Task details –
Could you print the data that follows exactly as given?

Information –
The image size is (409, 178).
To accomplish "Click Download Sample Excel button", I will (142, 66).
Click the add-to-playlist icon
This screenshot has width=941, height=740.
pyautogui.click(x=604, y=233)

Your solution –
The image size is (409, 178).
To accomplish "Click Download Sample Excel button", I will (142, 66).
Click the add-to-playlist icon
This screenshot has width=941, height=740.
pyautogui.click(x=604, y=233)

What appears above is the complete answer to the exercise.